Work to be completed
Add 42 to every coordinate value in the listing below, then write out every line of the listing again, leaving out the pictures.

Data entries
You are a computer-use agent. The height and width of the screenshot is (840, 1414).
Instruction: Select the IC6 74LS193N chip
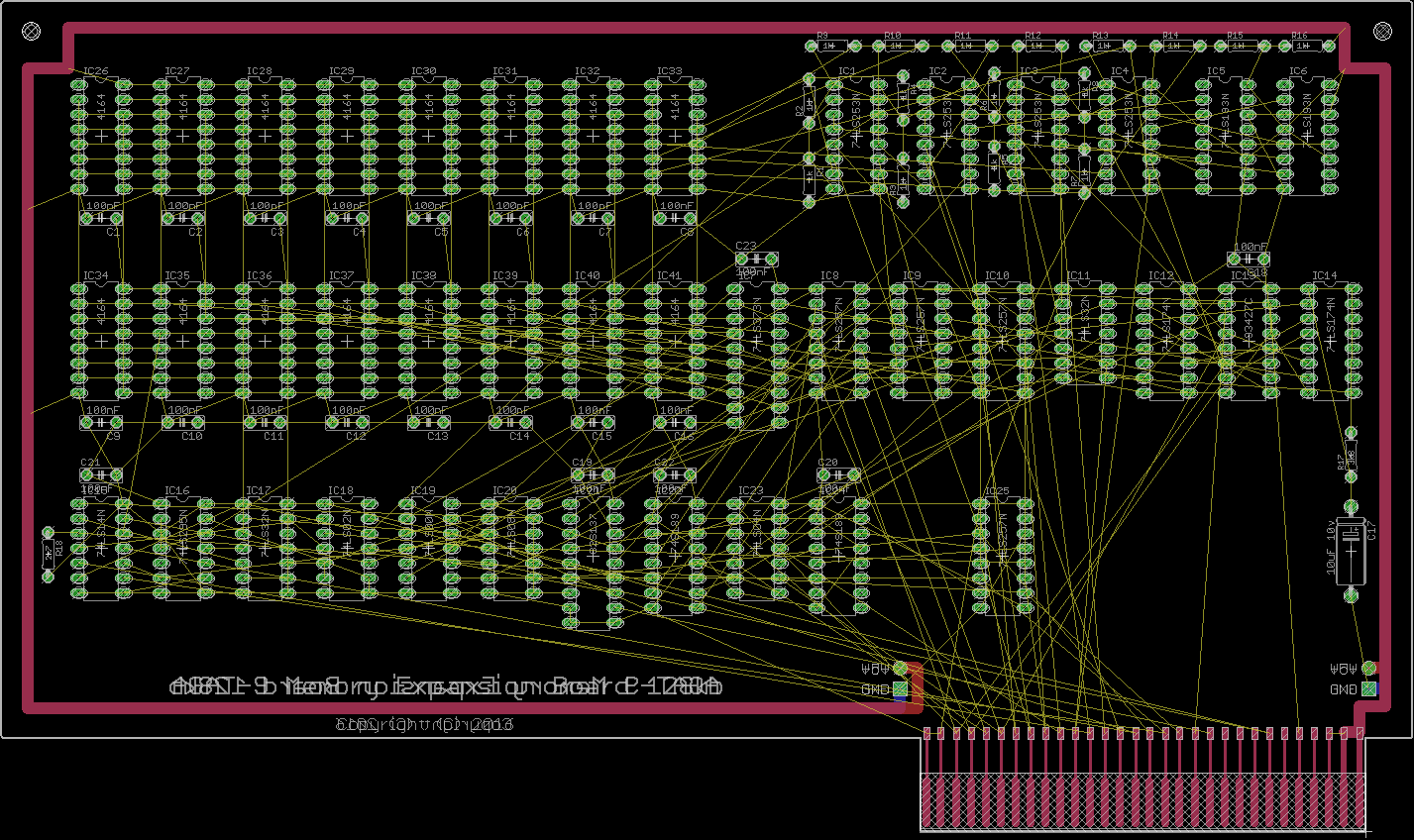[1308, 136]
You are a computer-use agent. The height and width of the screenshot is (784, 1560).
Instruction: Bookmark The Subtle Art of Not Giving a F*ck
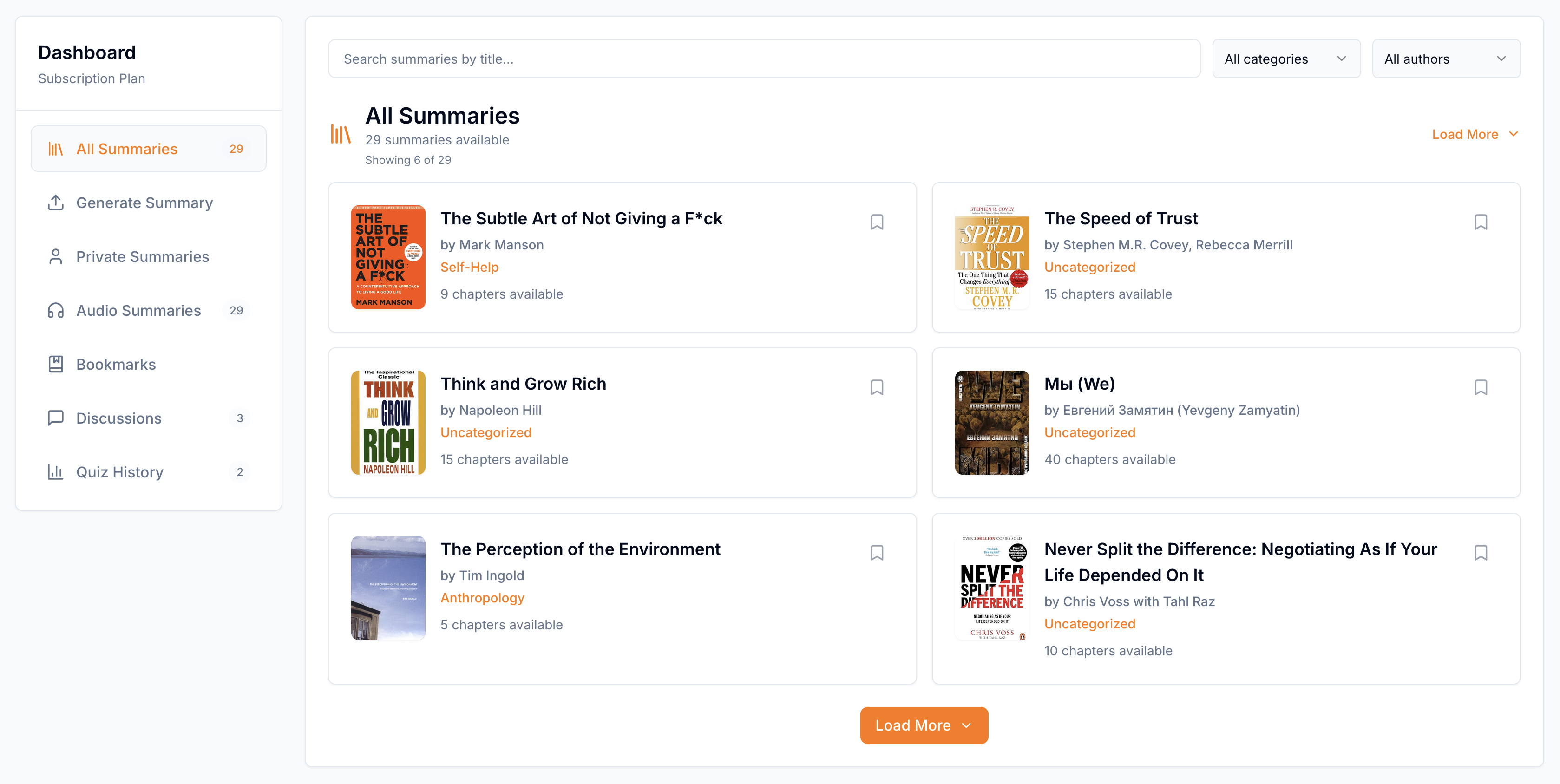point(876,222)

Full answer
You are a computer-use agent. The height and width of the screenshot is (840, 1414).
Instruction: Select the IC6 74LS193N chip
[1350, 178]
You are a computer-use agent. The height and width of the screenshot is (784, 1560).
Instruction: Bookmark The Subtle Art of Not Giving a F*ck
point(918,264)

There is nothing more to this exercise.